Airfoils used in aircraft engines, such as fan blades of a gas turbine engine, can be susceptible to extreme loading events. For instance, a fan blade might strike a bird that is ingested into the engine, or a blade-out occurrence may arise wherein one of the fan blades is severed from a rotor disk. If the impact is large enough, a fan blade may break apart into one or more shards before traveling downstream through the engine. Larger shards may cause undesirable damage to the aircraft or engine. Some airfoils are formed with various features to increase overall airfoil strength or rigidity. Nonetheless, it is difficult to prevent all breaks from occurring. Moreover, such features may cause an airfoil to only partially break during certain loading events. If the break is not complete or clean, greater damage may occur as the partially severed blade gains energy from the engine's rotation. In some instances, the airfoil shards may be projected through the engine and to the aircraft or surrounding environment.

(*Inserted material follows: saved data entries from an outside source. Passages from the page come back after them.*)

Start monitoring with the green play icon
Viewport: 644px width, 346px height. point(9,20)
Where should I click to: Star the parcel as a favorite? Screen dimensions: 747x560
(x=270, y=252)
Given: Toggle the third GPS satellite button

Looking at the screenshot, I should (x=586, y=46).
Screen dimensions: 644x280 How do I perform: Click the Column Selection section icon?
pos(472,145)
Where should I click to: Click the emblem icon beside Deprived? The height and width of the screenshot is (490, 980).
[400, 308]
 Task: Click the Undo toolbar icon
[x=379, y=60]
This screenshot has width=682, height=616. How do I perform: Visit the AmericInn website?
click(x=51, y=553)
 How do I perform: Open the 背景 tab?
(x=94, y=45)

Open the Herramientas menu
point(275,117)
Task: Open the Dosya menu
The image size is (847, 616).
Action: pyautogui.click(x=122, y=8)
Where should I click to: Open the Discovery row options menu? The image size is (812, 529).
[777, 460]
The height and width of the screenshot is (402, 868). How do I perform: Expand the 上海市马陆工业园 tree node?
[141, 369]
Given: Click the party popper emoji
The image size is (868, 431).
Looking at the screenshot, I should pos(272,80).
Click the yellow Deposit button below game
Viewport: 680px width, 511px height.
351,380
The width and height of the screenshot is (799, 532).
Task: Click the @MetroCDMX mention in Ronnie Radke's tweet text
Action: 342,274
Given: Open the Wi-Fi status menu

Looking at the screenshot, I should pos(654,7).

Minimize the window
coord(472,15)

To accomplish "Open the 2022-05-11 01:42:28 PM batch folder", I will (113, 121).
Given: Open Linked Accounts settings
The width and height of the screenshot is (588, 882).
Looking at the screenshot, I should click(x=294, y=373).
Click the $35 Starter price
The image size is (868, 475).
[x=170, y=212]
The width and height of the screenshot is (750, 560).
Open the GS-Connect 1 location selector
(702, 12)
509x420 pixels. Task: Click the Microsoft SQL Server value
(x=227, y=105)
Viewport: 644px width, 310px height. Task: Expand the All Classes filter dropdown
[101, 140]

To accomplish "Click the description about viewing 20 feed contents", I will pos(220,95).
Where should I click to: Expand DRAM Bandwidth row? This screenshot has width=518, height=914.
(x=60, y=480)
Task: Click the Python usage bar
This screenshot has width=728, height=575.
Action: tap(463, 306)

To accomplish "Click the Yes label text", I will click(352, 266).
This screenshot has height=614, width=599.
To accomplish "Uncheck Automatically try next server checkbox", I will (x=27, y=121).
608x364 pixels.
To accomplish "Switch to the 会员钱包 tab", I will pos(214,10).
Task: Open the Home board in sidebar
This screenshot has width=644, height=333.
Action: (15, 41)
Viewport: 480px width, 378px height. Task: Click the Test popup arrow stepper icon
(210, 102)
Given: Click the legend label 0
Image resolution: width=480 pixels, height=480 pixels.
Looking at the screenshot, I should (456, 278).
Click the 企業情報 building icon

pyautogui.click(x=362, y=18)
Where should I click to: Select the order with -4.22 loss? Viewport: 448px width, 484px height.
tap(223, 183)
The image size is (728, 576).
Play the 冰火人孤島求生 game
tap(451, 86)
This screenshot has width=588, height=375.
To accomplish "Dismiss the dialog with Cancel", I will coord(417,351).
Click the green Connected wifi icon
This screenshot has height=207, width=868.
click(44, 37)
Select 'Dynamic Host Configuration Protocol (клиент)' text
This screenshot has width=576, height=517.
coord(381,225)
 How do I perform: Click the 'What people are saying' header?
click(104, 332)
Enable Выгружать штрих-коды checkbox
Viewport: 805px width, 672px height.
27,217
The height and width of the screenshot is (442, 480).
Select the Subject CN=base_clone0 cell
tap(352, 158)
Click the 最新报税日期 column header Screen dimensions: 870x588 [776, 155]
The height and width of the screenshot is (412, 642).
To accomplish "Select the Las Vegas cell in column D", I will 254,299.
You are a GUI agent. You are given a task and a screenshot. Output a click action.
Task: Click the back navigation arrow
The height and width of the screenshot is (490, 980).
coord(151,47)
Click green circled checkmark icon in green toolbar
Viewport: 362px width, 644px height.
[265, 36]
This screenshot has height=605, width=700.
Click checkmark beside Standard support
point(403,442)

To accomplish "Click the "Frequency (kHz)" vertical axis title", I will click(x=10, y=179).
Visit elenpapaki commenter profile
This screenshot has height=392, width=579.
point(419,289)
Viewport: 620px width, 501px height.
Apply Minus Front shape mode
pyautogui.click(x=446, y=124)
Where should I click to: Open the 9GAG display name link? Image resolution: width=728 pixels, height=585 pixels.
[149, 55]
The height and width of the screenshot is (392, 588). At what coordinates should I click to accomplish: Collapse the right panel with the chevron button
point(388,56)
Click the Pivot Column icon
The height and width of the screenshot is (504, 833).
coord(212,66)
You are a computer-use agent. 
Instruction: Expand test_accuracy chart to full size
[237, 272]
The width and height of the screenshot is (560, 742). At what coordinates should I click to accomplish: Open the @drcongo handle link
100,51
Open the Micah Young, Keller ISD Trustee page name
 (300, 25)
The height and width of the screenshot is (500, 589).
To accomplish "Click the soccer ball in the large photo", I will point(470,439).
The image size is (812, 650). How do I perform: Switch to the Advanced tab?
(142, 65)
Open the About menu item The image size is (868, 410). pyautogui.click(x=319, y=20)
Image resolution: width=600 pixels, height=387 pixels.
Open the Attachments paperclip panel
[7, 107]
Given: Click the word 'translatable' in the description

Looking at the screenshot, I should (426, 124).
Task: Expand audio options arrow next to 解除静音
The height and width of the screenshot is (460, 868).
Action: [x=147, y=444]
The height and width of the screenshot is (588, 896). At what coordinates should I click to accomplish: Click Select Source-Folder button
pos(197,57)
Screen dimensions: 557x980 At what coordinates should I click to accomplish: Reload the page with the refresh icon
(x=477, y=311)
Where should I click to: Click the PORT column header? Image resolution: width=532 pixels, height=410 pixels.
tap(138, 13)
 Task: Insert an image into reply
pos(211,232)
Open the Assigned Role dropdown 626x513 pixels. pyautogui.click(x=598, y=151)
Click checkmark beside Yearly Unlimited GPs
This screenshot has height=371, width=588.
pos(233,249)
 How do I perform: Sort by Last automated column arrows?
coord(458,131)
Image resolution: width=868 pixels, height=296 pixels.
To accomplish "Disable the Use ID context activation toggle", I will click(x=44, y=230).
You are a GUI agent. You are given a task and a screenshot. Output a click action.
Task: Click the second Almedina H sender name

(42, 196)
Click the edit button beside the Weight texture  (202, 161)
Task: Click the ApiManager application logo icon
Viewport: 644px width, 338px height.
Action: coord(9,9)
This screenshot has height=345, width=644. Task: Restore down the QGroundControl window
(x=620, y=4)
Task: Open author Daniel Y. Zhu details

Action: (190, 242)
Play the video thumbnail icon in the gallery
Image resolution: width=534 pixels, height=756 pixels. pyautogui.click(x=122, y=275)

In addition to concerns over the size and speed at which an airfoil breaks, the shape of an airfoil's broken shards may dictate the damage caused by an extreme loading event. Knowing the likely size and shape of an airfoil's fragmented pieces may allow better predictions and preparation for such occurrences. Fragments having an unanticipated shape or size may cause greater level of damage to the engine. However, minimizing or modeling the size of an airfoil's fragments can be difficult. In existing airfoils, the location and size of an airfoil break will vary greatly depending on the magnitude and location of an extreme loading event. Predetermining or shaping the fragmented pieces in advance may allow users to minimize and predict the detrimental effects of an airfoil break.
Accordingly, further improvements are desired to aircraft airfoil structures. For instance, it may be desirable to control the impact or break behavior of an aircraft engine airfoil.